Meski jika diperhatikan, kondisi anak-anak di pinggiran sungai ini memang cukup memprihatinkan. Kebanyakan dari mereka tidak berkesempatan menduduki sekolah formal. Kata Miko, faktor utamanya adalah kemiskinan. Sebagian besar orangtua yang tinggal di lingkungan ini tidak mempunyai penghasilan tetap. Hal itu kemudian mempengaruhi motivasi orangtua dan anak dalam bidang pendidikan. Minat mereka pada aktivitas belajar mengajar sangatlah rendah. Bagaimana tidak, sejak kecil anak sudah terbiasa bekerja membantu orangtua menghidupi keluarga, kemiskinan tidak hanya merenggut waktu bermain dan belajar mereka tetapi juga kesempatan untuk menjalani kehidupan yang lebih layak. 

“Aku tinggal tidak jauh dari lingkungan ini. Itulah yang menggerakkanku untuk berbuat sesuatu Nin, rupanya ketimpangan itu begitu nyata dan berada tidak jauh dari rumahku,”
“Apa yang terjadi di sini adalah bukti nyata dari ketidakberhasilan pemerintah kota dalam memberikan pembangunan yang merata. Kota selalu menjadi prioritas dan masyarakat pinggiran nyatanya makin terpinggirkan. Padahal jika pemerintah mau peduli, daerah pesisirlah yang perlu digenahi terlebih dahulu. Tentu bukan lewat kebijakan-kebijakan yang hanya menyentuh permukaan tapi harus sampai pada akar dari permasalahan itu sendiri.”

Seperti biasa ia selalu berbicara tanpa jeda.

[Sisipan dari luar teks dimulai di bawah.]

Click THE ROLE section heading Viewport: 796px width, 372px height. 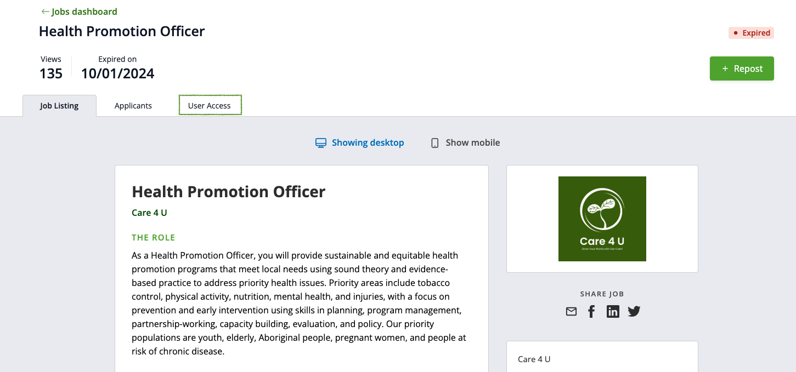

Kadang ia berbicara begitu saja, seolah aku akan terus bersedia mendengarkan apa saja yanga keluar dari mulutnya.

“Teruslah bekerja, jangan berharap pada negara,” aku menanggapinya dengan tangkas, mencoba mengulang kata-kata yang pernah ia tuturkan sebelumnya.

Ia hanya tersenyum kecut dan merapalkan hal serupa. 

Setelah itu kami mencari tempat yang lebih nyaman untuk bicara. Tidak jauh dari ruangan sederhana yang mereka sebut ruang belajar itu ada kursi kayu yang menghadap langsung ke sungai. Kami menikmati sisa sore di situ dengan beberapa botol minuman yang Miko beli sebelumnya. Kata Miko kursi kayu ini adalah spot favorit untuk menikmati keindahan sore di sini. Ia dan beberapa temannya sering ke sini bahkan untuk sekadar melarikan diri dari kota yang semakin padat.

Lalu topik-topik berat seputar politik dan pemerintahan mulai berganti pembicaraan ringan dan menenangkan. Ia tiba-tiba ingin tahu soal keseharianku. Seperti apa biasanya aku menghabiskan waktu serta dengan siapa aku melewatinya. Kami bertukar cerita tentang kucing-kucing nakal yang senang bermain di pekarangan rumah atau tentang bagaimana kami dianggap aneh oleh orang-orang di sekitar, karena tentu saja jenis manusia seperti kami berdua cukup langka di dunia ini. Setelahnya kami akan sama-sama menertawakan kehidupan sendiri. Menyadari bahwa kami memiliki banyak kesamaan dan manusia seperti kami ternyata sangat paradoks, kehidupan dapat terlihat begitu rumit dalam banyak hal namun pada kesadaran yang lain tidak jarang juga kami terkesima oleh hal-hal sederhana. Kalau boleh jujur aku lebih senang jika kami membicarakan hal-hal biasa dan tidak terlalu lama terjebak dalam pembicaraan yang memusingkan kepala. Ia akan terlihat berbeda, lebih lepas, lebih apadanya dan aku tentu saja menyukainya.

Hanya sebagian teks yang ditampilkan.